Mao dun (Land der Gegensätze)

Mao dun (Land der Gegensätze)

Knapp zwei Wochen lang darf ich für das ZDF aus Zhangjiakou, von den olympischen Skisprungwettkämpfen berichten. Keine Lustreise, mehr ein Trip in eine sterile Welt mit doppeltem digitalen Boden, bei sieben Stunden Zeitunterschied und minus 20°.

Ich fühle mich, mit drei Handys bestückt, wie vor einer e-Sport-WM! Die Sorge, inmitten aller Daten, Termine, Tests, Passwörter, Zugangsdaten und Verhaltensempfehlungen etwas zu übersehen, oder gar positiv zu sein, wächst mit jedem Schrieb und Tag. Selbst meinesgleichen Reiseprofis spüren Unsicherheit und Anspannung. Es wuchern Mutmaßungen, verunsichernde Erzählungen, Ängste und „Räuberpistolen“ zu dem, was uns im Reich der Mitte erwarten könnte.

Kai Strittmatters „Gebrauchsanweisung für China“ ist mein persönlicher Rettungsanker im virtuellen Luan (Chaos), sowas wie Chi (Glück) oder Ersatzdroge in analog gebundener Form. Das geistreiche Buch verwandelt Voreingenommenheit in Neugier, lässt den Leser Eintauchen in all das, was wir im olympischen Kosmos sicher nicht erleben werden.
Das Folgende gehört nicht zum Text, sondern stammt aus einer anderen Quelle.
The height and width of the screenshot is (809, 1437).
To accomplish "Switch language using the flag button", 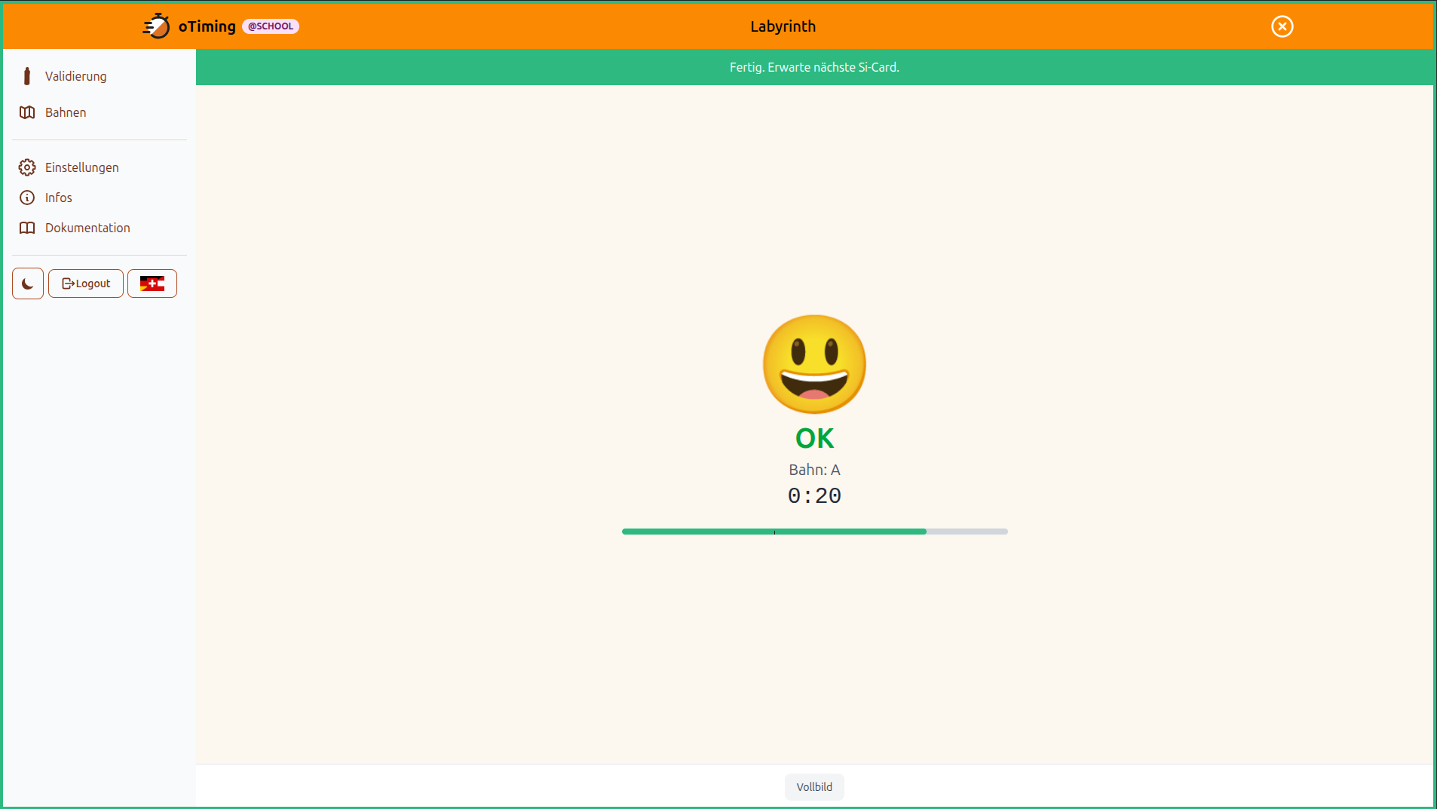I will pyautogui.click(x=152, y=283).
Ein Lustmacher und Augenöffner von besonderer Qualität und Klasse (Su zhi auf chinesisch). Eine opulente Fülle an originellen Kapiteln und Geschichten zeigt, dass jedes extreme Vorurteil über China zutrifft, das genaue Gegenteil davon aber jederzeit auch bewiesen werden kann.
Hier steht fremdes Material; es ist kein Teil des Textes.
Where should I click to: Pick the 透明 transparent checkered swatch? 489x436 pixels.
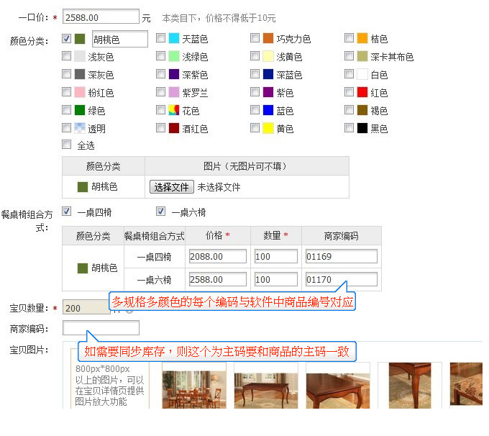[80, 128]
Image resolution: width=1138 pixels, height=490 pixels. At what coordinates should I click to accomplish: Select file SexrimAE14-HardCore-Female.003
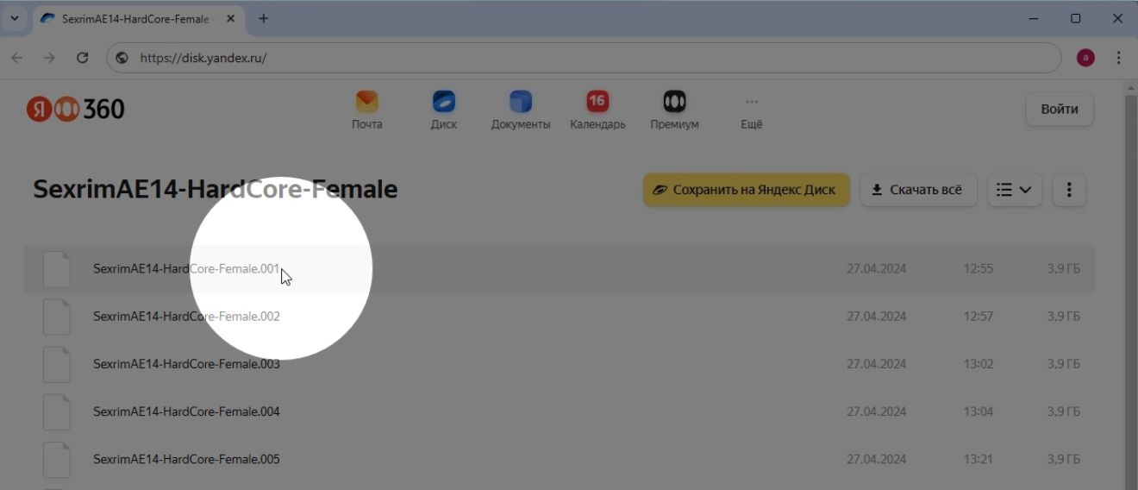point(186,364)
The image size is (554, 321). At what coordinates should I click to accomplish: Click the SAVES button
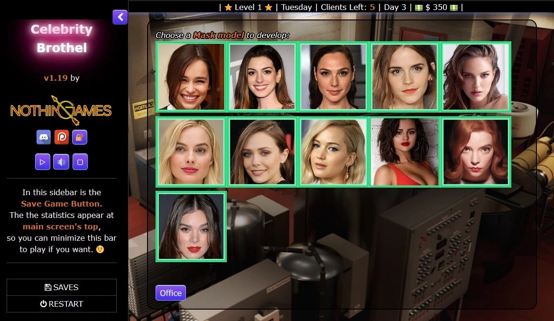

Vieles ist einzigartig in dem Riesenland, manches auch Jia, gefälscht oder abgekupfert: Von den Titeln auf den so beliebten Ming pian, den Visitenkarten bis zur Kopie der Hallstätter Altstadt in Guangdong.

Sogar die futuristische olympische Sprunganlage gibt es im Doppelpack. Ein detailgetreuer Klon steht in der Nähe von Peking, neben der Anlage ein Windkanal von beeindruckenden Ausmaßen. Wird China das Skispringen also demnächst dominieren wie das Wasserspringen? Bedroht Huang huo, die gelbe Gefahr, die europäisch-japanische Lufthoheit?
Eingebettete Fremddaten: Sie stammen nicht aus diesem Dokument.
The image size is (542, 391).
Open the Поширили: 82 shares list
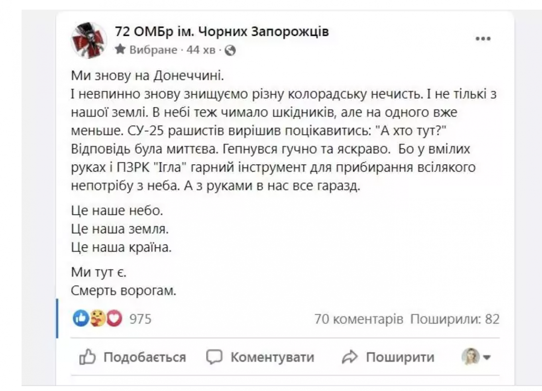coord(455,319)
Skispringen hat sich zur gläsernen, leichter erlernbaren Sportart entwickelt, die Schanzen sind durchgenormt und trainiert wird nachvollziehbar systematisch. Vorsicht, China mit seinem Talente-Reservoire, könnte in relativ kurzer Zeit schon zur Wachablöse blasen!

Mit den Rieseninvestitionen ist zumindest Shi (ein Anfang) gemacht. Die Chinesen haben einen Skisprung-Star-Trainer nach dem anderen geheuert, um ihn dann, wie Mika Kojonkoski in der Olympiasaison, verwunderlicherweise wieder zu feuern.

„Wenn du es eilig hast, dann mache einen Umweg,“ riet Konfuzius. „China verwirrt, darauf sollte man sich gefasst machen!“, meint Strittmatter.

Vor den Spielen kümmern Themen wie Skispringen oder Menschenrechte den Durchschnitts-Chinesen jedenfalls genauso wenig, wie jenes sprichwörtliche Paar Ski, das am Hafelekar umfallen könnte.

Ihr Toni Innauer

Foto: Toni Innauer privat

2 thoughts on “Mao dun (Land der Gegensätze)

  1. H. Sauer

    Hallo Herr Innauer! Ich vermisse Sie im ZDF! Haben Sie etwa zu viel Kritik geäußert nach dem verkorksten Mixed-Team und wurden deshalb aus dem TV-Programm „entfernt“? Ich hoffe, es geht Ihnen gut und alles ist OK. Bleiben Sie bitte gesund und erhalten Sie sich Ihren kritischen Geist. Viele Grüße.

  2. Gerhard Hintersteiner

    Herr Toni Innauer ist und bleibt für mich einer der kompetentesten im Sport.
    Ich hatte das Glück, in des Öfteren zu treffen, und den einen oder anderen Vortrag von Ihm zu hören.